Environment Variables aren't being loaded by my production environment


I deployed my site to https://candidate-ats.netlify.app/ but the login and db url doesn’t work because process.env.AUTH0_DOMAIN returns undefined

I’ve set up the environment variables i nthe Netlify UI (initially uploaded them via CLI). For example, the var AUTH0_DOMAIN is set to have the same value for all scopes and all deploy contexts in the UI.

When I run things locally using a local .env file netlify build && netlify dev the .env is loaded correctly and everything works. When I comment out the variables in my local .env and run netlify dev --context production then process.env.AUTH0_DOMAIN returns ‘undefined’.

I’ve read through the docs and it seems like I’m not doing anything incorrectly. Could someone please take a look and advise if this is a bug on Netlify?


After reading through this post: Missing environment variables using yarn 3?

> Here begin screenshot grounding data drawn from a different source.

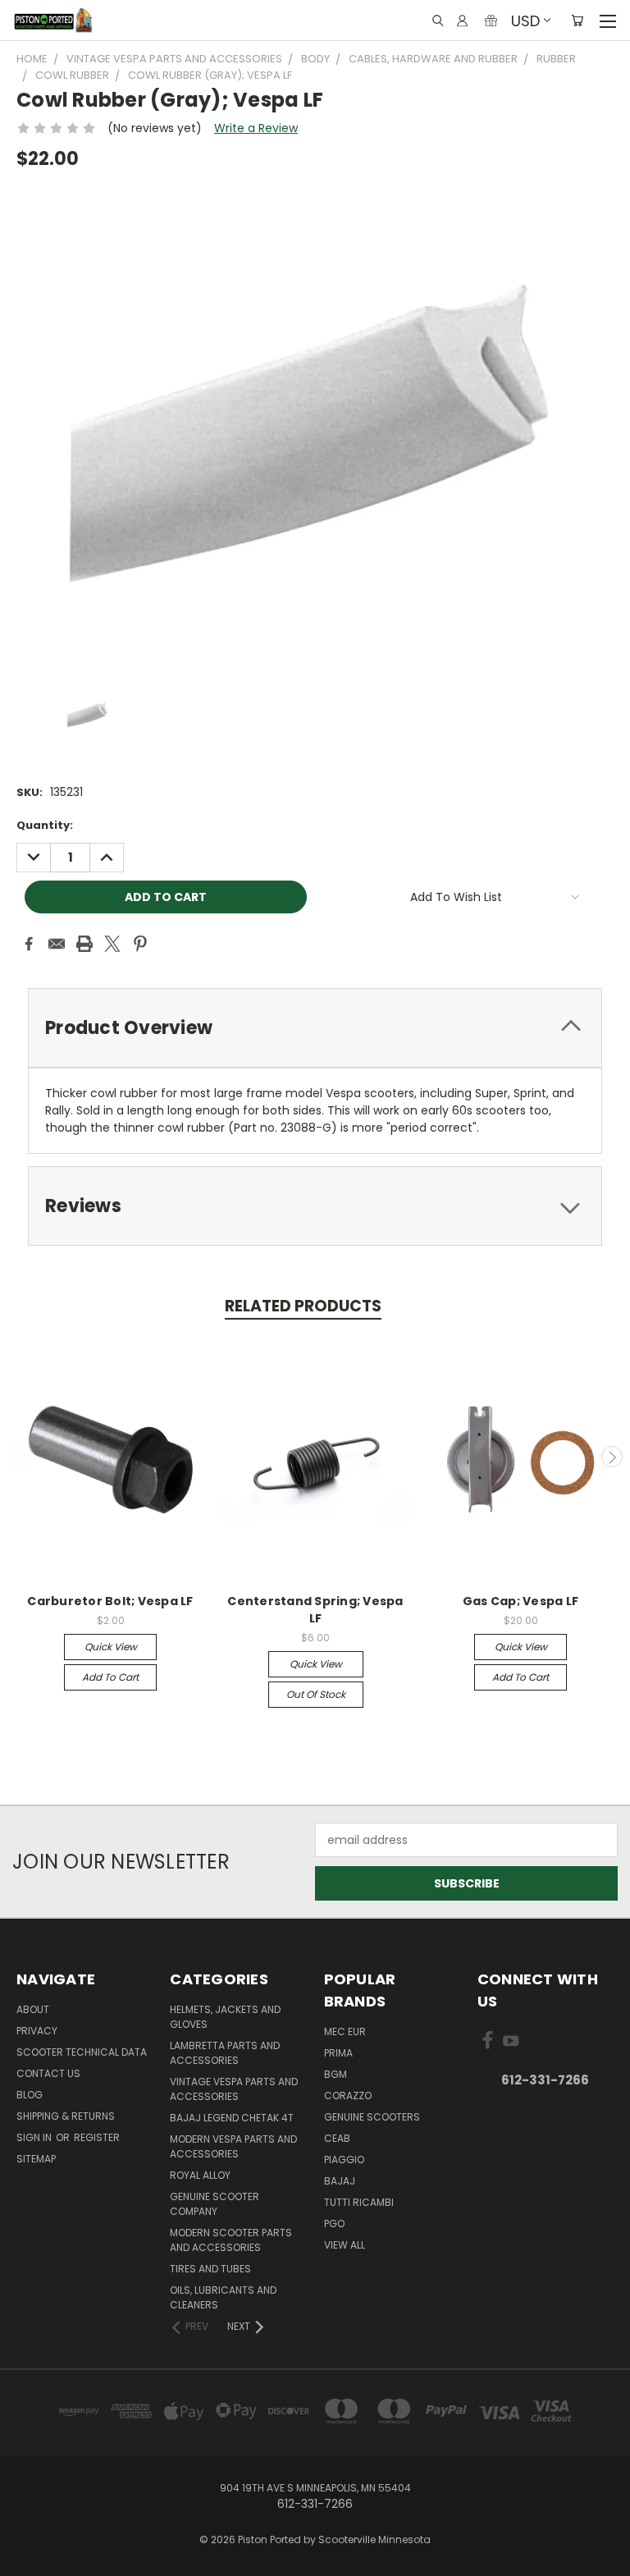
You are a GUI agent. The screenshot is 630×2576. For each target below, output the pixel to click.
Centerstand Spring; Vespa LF (315, 1610)
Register (97, 2137)
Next (612, 1456)
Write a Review (256, 128)
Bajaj (339, 2181)
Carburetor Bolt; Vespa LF (110, 1601)
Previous (19, 1456)
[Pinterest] (140, 944)
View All (344, 2245)
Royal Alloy (200, 2175)
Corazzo (348, 2095)
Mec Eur (345, 2031)
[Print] (84, 944)
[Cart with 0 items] (577, 20)
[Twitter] (112, 944)
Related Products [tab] (303, 1306)
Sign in (35, 2137)
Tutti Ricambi (359, 2202)
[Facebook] (29, 944)
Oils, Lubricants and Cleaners (223, 2297)
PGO (334, 2224)
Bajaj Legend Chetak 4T (232, 2118)
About (32, 2009)
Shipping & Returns (65, 2116)
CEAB (337, 2138)
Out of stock (315, 1694)
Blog (29, 2095)
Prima (338, 2053)
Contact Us (48, 2073)
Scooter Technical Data (81, 2052)
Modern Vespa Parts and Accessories (233, 2146)
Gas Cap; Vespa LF (520, 1601)
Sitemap (36, 2159)
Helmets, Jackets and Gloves (225, 2016)
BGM (335, 2074)
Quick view (110, 1647)
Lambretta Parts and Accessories (225, 2052)
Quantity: (44, 825)
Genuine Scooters (372, 2117)
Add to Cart (110, 1677)
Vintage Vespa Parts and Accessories (234, 2089)
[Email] (56, 944)
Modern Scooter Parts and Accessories (231, 2240)
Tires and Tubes (210, 2269)
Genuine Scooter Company (214, 2203)
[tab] (315, 1028)
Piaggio (344, 2159)
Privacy (36, 2031)
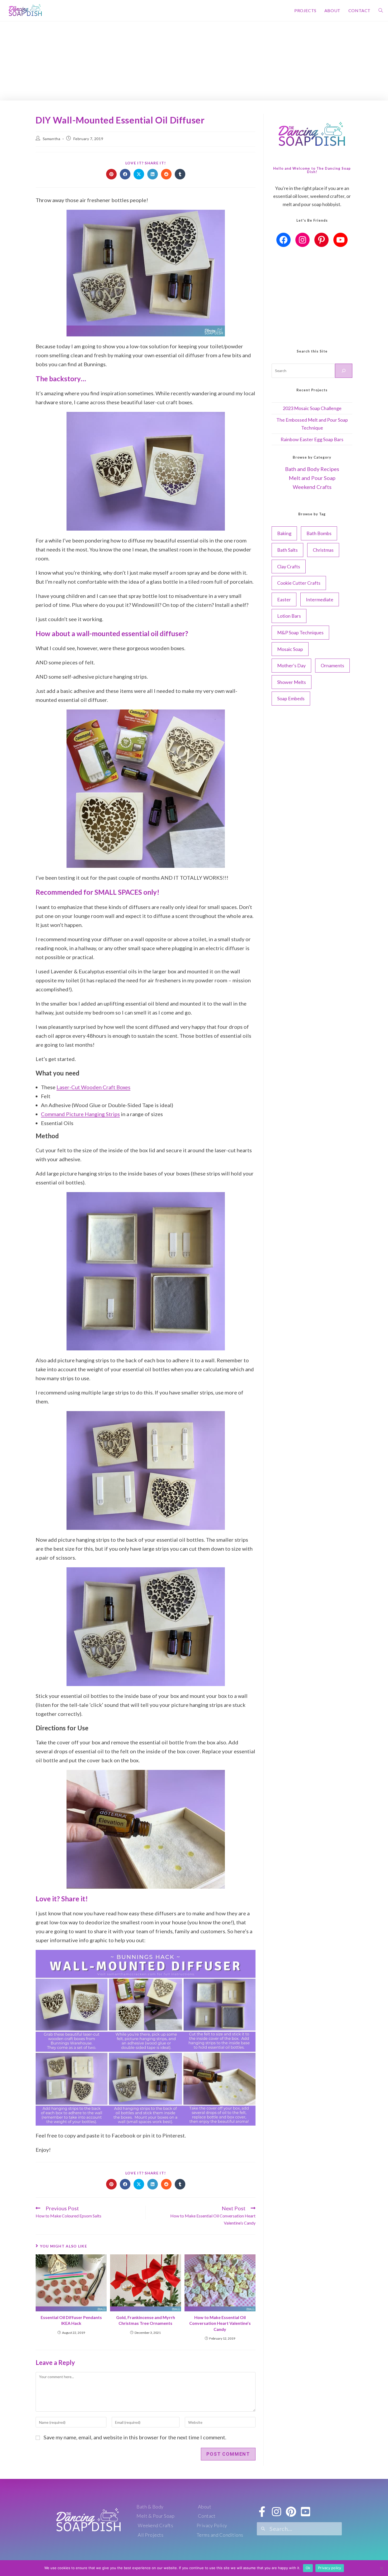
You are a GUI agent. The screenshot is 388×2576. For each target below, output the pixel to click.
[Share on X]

I decided to try building and deploying locally from the CLI. When I built + deployed via CLI the environment variables were loaded correctly and my site is working now.

Seems like it’s an issue with the builds done through the UI and GitHub hooks?

Hi @jvorick,

Based on your usage, I’m not sure why you need an environment variable for this task. For context:

  1. You seem to be using the variable to link to a domain - so the value is anyways visible in the URL.
  2. It’s not hard to check the site’s JS bundle and get the variable from there.

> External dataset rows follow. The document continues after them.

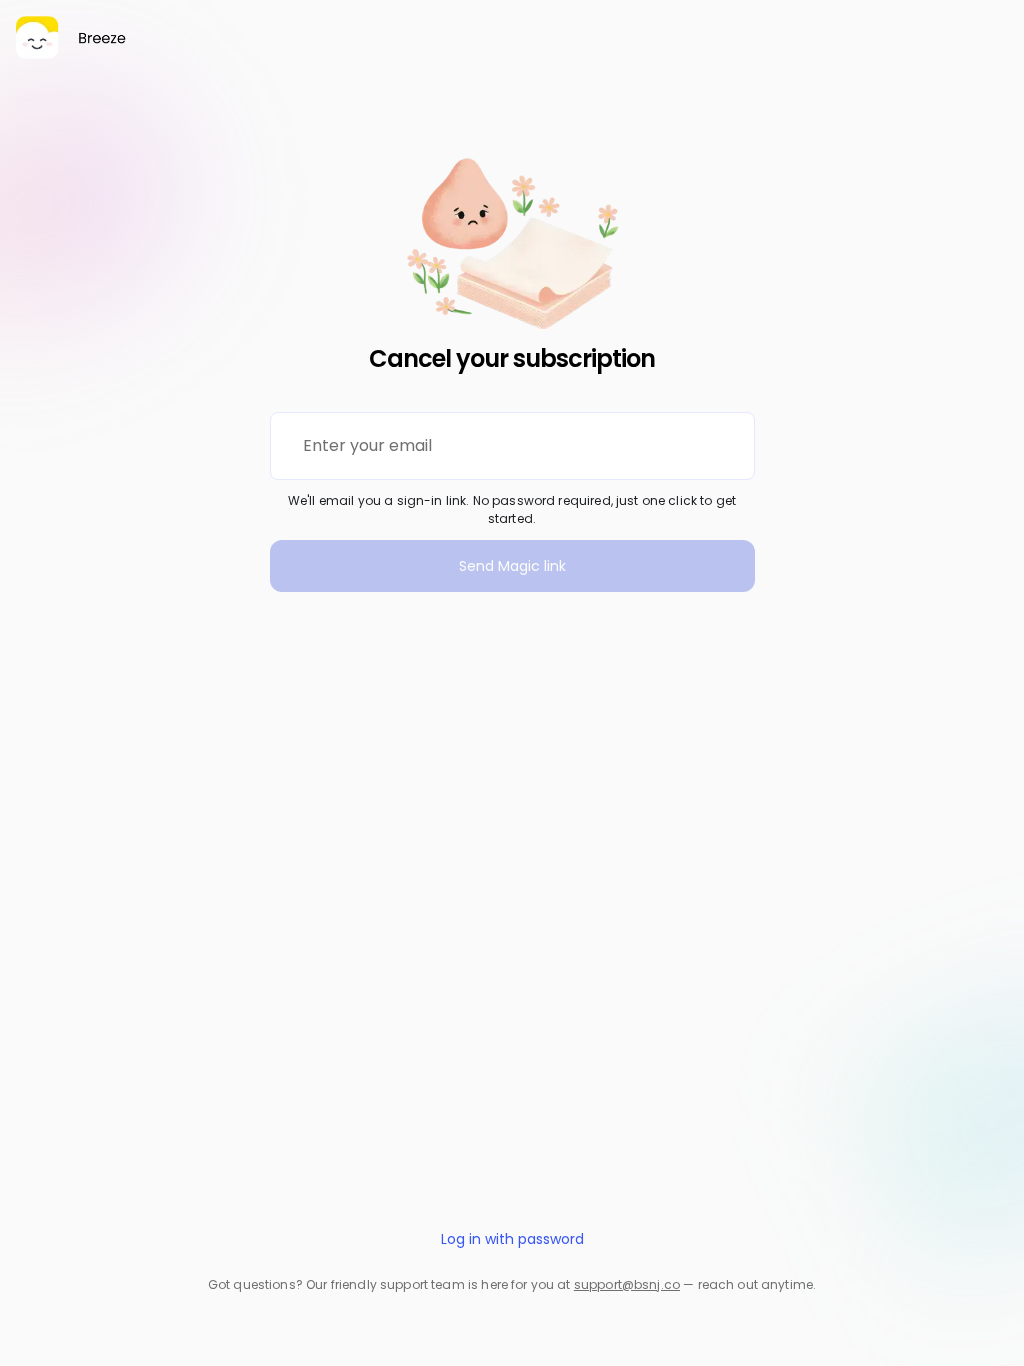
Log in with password (512, 1239)
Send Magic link (512, 566)
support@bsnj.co (627, 1284)
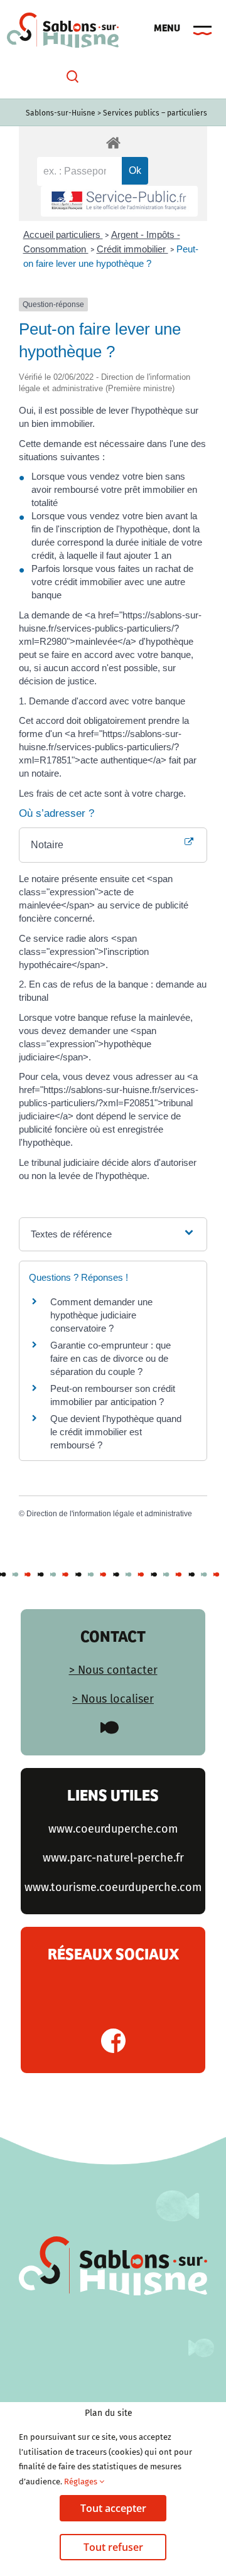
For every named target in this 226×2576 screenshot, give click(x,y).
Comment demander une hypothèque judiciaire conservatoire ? (101, 1315)
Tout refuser (113, 2547)
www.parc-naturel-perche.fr (113, 1858)
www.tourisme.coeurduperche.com (113, 1887)
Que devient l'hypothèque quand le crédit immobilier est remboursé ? (115, 1431)
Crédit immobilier (132, 249)
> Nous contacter (113, 1670)
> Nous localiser (113, 1699)
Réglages (81, 2481)
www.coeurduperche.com (113, 1829)
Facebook (113, 2041)
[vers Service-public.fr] (119, 201)
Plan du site (108, 2413)
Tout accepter (113, 2508)
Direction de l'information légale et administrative (109, 1513)
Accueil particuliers (63, 234)
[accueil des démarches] (113, 142)
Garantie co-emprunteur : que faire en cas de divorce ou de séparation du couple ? (110, 1358)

In general, I don’t recommend trying extra to secure client-side variables, because they’re pretty easily exposed.

In any case, it appears you’re using Redwood JS and just like most other frameworks, they seem to have a special way to use the environment variables in the client-side code:

Are you sure you’re using it accordingly?

Thanks! You were correct that I didn’t have Redwood setup properly.

I want to use environment variables for this task because they will change in different environments. While the Auth0 Client ID, domain, and redirect URI don’t really need to be secure, I do want them to be different for testing vs. production.

It’s good to know that my API_SECRET or other secret env vars won’t be loaded by the client, though.